Look for the string "mode" in the listing below, then copy every line that has it.
*** Opening of Record excerpts ***
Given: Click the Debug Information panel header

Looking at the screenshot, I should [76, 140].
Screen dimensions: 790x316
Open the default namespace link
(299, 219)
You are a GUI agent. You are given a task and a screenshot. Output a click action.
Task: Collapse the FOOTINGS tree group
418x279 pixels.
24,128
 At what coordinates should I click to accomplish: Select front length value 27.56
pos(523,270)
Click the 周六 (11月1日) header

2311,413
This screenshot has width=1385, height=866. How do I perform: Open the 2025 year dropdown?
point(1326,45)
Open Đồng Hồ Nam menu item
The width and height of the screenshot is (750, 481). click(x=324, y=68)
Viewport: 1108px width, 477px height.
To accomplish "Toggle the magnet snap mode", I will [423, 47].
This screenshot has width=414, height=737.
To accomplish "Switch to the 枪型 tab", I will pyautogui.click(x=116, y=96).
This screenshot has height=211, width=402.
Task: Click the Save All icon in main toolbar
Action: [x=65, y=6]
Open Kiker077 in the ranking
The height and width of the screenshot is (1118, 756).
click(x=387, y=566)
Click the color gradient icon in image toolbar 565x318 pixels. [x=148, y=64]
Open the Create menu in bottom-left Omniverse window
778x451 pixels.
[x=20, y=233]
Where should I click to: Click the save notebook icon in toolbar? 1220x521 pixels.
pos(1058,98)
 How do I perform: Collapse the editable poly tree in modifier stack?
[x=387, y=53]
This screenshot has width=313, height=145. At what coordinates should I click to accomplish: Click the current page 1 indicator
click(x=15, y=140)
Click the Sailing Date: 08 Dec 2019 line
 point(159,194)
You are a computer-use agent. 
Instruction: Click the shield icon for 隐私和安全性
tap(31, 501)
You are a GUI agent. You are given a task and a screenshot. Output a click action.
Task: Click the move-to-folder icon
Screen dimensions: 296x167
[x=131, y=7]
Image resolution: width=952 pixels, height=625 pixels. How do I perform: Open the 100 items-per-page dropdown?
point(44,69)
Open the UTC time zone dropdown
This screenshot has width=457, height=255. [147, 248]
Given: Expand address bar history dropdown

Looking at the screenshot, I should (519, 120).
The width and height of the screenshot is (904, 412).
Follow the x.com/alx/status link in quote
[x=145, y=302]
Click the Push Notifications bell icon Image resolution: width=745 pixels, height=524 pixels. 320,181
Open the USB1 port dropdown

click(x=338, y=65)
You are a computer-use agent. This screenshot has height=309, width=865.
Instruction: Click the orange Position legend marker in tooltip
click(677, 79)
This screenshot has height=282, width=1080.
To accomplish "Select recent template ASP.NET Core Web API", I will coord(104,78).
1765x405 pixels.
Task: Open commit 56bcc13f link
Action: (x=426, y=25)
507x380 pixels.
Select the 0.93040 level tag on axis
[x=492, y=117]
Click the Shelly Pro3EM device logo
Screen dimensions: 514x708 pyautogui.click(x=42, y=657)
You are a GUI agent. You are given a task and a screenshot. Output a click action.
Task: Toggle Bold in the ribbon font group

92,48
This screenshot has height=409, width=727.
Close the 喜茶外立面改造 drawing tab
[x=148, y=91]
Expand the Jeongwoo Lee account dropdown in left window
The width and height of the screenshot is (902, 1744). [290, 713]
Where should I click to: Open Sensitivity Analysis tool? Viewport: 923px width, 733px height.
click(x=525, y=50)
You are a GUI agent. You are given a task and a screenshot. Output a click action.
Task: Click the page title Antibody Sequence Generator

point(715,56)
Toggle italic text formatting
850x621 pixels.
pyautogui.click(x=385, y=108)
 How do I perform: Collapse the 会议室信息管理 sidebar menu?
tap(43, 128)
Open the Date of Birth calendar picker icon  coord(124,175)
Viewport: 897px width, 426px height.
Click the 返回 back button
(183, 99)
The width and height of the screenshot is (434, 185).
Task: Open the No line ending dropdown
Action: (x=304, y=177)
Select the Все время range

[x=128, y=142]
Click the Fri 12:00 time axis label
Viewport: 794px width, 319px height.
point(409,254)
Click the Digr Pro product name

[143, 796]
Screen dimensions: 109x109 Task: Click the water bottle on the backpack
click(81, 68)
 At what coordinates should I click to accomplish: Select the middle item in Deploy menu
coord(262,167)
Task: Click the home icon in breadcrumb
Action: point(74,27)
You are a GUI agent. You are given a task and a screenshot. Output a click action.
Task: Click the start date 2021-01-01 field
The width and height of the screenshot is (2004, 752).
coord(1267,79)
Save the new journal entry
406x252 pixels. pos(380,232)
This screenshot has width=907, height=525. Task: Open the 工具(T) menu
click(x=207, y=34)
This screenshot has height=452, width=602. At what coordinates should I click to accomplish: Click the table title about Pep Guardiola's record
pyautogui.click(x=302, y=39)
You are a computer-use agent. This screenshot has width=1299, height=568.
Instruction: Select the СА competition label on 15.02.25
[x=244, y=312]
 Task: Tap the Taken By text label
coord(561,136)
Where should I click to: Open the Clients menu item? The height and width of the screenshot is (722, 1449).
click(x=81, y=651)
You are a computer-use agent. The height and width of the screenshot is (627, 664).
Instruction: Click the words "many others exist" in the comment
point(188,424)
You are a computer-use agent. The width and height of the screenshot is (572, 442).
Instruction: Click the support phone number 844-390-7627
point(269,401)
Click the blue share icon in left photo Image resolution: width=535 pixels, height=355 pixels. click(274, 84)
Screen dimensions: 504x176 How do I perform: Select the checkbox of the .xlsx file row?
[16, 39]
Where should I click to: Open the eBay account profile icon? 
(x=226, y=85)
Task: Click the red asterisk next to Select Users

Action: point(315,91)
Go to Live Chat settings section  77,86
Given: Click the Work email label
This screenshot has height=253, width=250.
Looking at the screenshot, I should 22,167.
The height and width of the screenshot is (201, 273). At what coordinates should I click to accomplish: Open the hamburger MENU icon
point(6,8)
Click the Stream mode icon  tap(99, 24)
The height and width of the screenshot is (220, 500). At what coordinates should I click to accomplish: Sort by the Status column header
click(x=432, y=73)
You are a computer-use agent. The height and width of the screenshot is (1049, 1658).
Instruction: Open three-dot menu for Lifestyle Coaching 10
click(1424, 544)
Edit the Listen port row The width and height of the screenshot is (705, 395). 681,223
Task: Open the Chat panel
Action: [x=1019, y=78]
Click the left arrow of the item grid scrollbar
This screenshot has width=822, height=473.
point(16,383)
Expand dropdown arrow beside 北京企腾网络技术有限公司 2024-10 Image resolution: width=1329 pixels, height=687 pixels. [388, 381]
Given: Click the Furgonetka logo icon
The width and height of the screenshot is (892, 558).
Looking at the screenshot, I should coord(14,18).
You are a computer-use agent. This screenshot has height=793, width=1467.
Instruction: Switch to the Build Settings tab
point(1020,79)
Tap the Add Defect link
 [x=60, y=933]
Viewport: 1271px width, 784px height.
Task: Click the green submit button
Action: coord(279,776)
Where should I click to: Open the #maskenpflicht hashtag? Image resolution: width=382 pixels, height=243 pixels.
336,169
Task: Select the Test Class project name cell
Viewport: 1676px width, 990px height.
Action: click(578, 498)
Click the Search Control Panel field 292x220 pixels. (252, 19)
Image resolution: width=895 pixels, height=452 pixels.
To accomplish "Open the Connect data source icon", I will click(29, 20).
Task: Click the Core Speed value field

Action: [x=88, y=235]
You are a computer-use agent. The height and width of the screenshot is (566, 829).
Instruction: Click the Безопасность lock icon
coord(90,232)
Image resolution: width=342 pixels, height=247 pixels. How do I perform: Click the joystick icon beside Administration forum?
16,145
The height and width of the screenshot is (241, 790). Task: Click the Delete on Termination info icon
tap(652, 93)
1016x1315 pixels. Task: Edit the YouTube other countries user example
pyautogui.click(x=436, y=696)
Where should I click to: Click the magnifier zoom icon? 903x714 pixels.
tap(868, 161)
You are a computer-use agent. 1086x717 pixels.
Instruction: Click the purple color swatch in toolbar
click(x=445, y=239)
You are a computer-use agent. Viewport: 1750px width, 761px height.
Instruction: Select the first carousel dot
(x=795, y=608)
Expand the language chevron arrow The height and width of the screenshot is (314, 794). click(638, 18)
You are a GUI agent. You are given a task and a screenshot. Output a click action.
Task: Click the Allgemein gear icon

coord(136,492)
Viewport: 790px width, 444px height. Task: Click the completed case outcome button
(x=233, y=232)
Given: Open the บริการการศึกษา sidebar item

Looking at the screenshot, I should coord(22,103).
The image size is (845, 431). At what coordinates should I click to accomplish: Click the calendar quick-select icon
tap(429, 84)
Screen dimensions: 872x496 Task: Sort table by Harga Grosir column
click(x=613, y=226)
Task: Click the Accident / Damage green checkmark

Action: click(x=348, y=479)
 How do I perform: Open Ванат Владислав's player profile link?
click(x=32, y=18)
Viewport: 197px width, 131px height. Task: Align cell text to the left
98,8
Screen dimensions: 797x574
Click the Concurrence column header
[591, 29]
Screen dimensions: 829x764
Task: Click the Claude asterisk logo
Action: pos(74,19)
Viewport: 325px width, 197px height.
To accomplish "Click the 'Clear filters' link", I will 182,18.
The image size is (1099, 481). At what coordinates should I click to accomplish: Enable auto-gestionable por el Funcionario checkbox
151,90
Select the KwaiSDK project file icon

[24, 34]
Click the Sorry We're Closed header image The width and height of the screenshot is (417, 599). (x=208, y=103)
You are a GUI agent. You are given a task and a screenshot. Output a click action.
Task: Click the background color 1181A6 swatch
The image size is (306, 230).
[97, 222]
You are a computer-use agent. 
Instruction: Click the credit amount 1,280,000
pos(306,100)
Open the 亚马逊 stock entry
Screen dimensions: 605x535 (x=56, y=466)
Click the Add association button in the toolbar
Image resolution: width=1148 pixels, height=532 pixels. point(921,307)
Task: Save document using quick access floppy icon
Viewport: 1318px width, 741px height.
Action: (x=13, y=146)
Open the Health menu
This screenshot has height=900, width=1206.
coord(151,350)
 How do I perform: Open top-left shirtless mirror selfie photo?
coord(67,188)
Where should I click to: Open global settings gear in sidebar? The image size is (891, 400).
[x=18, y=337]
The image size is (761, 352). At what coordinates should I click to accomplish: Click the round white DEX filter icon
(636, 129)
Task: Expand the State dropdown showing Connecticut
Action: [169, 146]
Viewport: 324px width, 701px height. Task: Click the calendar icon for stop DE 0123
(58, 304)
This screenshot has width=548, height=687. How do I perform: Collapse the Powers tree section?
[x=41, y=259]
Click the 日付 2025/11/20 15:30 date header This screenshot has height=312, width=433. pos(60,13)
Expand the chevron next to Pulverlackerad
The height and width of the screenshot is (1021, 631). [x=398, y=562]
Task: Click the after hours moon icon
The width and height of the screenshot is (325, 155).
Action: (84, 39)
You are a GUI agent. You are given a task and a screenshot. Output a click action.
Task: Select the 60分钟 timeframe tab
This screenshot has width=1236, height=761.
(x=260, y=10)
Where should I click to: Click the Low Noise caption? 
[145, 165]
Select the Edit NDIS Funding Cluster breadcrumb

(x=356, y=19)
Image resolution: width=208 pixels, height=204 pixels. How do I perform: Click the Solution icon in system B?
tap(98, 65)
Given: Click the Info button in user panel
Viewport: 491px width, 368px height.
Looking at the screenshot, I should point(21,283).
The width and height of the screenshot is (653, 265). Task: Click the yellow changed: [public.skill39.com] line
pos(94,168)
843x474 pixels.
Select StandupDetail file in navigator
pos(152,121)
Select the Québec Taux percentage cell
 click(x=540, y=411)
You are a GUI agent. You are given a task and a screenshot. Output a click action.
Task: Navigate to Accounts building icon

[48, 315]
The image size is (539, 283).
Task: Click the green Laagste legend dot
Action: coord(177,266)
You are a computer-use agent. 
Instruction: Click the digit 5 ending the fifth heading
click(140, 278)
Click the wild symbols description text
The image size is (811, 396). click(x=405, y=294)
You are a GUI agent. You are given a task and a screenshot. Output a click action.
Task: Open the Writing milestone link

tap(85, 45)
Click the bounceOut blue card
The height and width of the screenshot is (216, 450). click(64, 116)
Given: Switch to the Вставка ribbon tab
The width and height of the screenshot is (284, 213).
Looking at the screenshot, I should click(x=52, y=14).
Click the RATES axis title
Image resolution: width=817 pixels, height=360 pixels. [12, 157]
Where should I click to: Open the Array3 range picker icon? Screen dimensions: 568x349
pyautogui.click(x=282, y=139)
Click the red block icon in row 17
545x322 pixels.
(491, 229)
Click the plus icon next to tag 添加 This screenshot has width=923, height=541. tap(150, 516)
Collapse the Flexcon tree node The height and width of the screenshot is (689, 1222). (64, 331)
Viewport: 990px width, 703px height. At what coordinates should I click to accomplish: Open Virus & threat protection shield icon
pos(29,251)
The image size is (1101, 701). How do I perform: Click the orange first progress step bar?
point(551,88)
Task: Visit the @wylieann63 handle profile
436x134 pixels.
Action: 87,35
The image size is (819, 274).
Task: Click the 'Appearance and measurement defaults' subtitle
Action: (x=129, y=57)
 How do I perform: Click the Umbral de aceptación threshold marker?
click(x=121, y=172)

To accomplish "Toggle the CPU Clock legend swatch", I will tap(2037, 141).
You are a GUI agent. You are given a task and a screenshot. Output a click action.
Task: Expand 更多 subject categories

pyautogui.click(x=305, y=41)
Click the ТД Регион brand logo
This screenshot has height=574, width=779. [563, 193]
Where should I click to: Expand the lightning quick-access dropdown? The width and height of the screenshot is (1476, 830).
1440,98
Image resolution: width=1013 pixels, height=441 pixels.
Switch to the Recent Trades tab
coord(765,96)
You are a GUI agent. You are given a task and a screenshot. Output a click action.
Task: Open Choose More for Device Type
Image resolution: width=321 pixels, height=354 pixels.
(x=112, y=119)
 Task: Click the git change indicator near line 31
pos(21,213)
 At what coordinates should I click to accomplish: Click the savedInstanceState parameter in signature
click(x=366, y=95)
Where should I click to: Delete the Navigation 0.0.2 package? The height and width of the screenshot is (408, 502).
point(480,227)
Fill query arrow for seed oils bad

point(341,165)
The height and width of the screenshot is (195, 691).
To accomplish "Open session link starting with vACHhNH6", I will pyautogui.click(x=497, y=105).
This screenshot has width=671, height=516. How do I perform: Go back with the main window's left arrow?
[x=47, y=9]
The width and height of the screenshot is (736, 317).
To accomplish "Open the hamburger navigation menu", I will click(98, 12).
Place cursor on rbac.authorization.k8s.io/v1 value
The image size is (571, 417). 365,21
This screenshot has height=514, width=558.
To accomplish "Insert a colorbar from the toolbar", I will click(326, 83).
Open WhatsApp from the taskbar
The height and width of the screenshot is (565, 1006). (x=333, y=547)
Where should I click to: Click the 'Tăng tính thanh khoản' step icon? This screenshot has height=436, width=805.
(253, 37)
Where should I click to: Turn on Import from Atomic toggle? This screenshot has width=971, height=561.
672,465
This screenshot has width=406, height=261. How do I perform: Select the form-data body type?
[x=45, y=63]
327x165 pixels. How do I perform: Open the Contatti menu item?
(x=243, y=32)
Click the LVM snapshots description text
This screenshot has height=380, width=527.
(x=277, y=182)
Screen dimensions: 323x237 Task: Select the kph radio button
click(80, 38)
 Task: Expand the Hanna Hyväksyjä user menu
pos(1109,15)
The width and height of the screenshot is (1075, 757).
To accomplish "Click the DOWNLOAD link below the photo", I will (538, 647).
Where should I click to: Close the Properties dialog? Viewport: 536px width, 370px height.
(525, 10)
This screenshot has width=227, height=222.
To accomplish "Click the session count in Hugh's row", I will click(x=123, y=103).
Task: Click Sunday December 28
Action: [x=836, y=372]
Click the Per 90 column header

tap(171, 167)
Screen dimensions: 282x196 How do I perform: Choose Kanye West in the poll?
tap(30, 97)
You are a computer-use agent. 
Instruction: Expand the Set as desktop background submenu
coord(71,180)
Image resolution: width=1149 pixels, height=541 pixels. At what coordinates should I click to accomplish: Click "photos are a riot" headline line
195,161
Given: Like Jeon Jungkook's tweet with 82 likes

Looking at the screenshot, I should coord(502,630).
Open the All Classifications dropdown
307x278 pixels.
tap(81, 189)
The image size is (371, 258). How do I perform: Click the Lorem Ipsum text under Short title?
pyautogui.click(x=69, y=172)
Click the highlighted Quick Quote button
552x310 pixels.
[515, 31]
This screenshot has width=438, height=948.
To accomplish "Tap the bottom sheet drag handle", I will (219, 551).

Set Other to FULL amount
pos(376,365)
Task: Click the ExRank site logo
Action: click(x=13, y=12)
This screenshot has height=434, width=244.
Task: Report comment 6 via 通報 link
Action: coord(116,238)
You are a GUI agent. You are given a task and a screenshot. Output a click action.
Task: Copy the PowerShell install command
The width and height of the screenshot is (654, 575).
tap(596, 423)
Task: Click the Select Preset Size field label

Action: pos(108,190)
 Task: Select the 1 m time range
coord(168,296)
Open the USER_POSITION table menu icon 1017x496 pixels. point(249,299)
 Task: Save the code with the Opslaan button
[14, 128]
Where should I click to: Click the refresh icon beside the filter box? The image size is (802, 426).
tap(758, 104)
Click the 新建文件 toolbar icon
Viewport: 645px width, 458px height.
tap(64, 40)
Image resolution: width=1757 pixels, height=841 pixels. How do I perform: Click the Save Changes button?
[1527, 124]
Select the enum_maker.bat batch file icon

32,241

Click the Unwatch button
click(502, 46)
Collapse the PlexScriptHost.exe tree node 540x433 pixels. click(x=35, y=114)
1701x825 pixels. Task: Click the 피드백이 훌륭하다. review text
*** Close of Record excerpts ***
### Response box
To accomplish "Toggle the magnet snap mode", I will [423, 47].
Click the Stream mode icon  tap(99, 24)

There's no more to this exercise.